[Rd] read.table() with quoted integers

Fri Oct 4 16:01:46 CEST 2013

Le vendredi 04 octobre 2013 à 07:55 -0400, Duncan Murdoch a écrit :
> On 13-10-04 7:31 AM, Joshua Ulrich wrote:
> > On Tue, Oct 1, 2013 at 11:29 AM, David Winsemius <dwinsemius at comcast.net> wrote:
> >>
> >> On Sep 30, 2013, at 6:38 AM, Joshua Ulrich wrote:
> >>
> >>> On Mon, Sep 30, 2013 at 7:33 AM, Milan Bouchet-Valat <nalimilan at club.fr> wrote:
> >>>> Hi!
> >>>>
> >>>>
> >>>> It seems that read.table() in R 3.0.1 (Linux 64-bit) does not consider
> >>>> quoted integers as an acceptable value for columns for which
> >>>> colClasses="integer". But when colClasses is omitted, these columns are
> >>>> read as integer anyway.
> >>>>
> >>>> For example, let's consider a file named file.dat, containing:
> >>>> "1"
> >>>> "2"
> >>>>
> >>>>> read.table("file.dat", colClasses="integer")
> >>>> Error in scan(file, what, nmax, sep, dec, quote, skip, nlines, na.strings, :
> >>>>   scan() expected 'an integer' and got '"1"'
> >>>>
> >>>> But:
> >>>>> str(read.table("file.dat"))
> >>>> 'data.frame':   2 obs. of  1 variable:
> >>>> $ V1: int  1 2
> >>>>
> >>>> The latter result is indeed documented in ?read.table:
> >>>>      Unless ‘colClasses’ is specified, all columns are read as
> >>>>      character columns and then converted using ‘type.convert’ to
> >>>>      logical, integer, numeric, complex or (depending on ‘as.is’)
> >>>>      factor as appropriate.  Quotes are (by default) interpreted in all
> >>>>      fields, so a column of values like ‘"42"’ will result in an
> >>>>      integer column.
> >>>>
> >>>>
> >>>> Should the former behavior be considered a bug?
> >>>>
> >>> No.
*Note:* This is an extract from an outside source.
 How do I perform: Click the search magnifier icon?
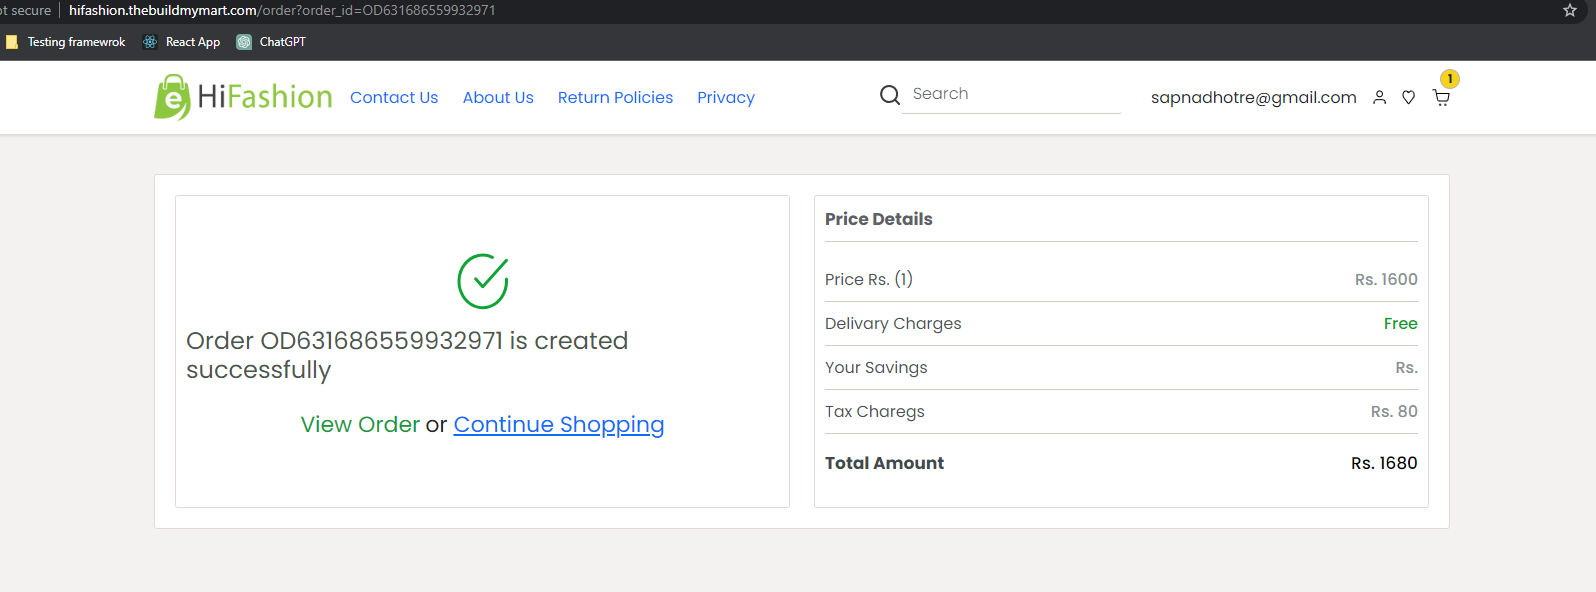pos(890,95)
If you tell read.table the column is integer and it's actually
> >>> character on disk, it should be an error.
> >>
> >> My reading of the `read.table` help page is that one should expect that when
> >> there is an 'integer'-class and an  `as.integer` function and  "integer" is the
> >> argument to colClasses, that `as.integer` will be applied to the values in the
> >> column. Should I be reading elsewhere?
> >>
> > I assume you're referring to the paragraph below.
> >
> >    Possible values are ‘NA’ (the default, when ‘type.convert’ is
> >    used), ‘"NULL"’ (when the column is skipped), one of the
> >    atomic vector classes (logical, integer, numeric, complex,
> >    character, raw), or ‘"factor"’, ‘"Date"’ or ‘"POSIXct"’.
> >    Otherwise there needs to be an ‘as’ method (from package
> >    ‘methods’) for conversion from ‘"character"’ to the specified
> >    formal class.
> >
> > I read that as meaning that an "as" method is required for classes not
> > already listed in the prior sentence.  It doesn't say an "as" method
> > will be applied if colClasses is one of the atomic, factor, Date, or
> > POSIXct classes; but I can see how you might assume that, since all
> > the atomic, factor, Date, and POSIXct classes already have "as"
> > methods...
> 
> And this does suggest a workaround for ffdf:  instead of declaring the 
> class to be "integer", declare a class "ffdf_integer", and write a 
> conversion method.  Or simply read everything as character and call 
> as.integer() explicitly.
This is indeed an interesting workaround for read.table.ffdf(), thanks!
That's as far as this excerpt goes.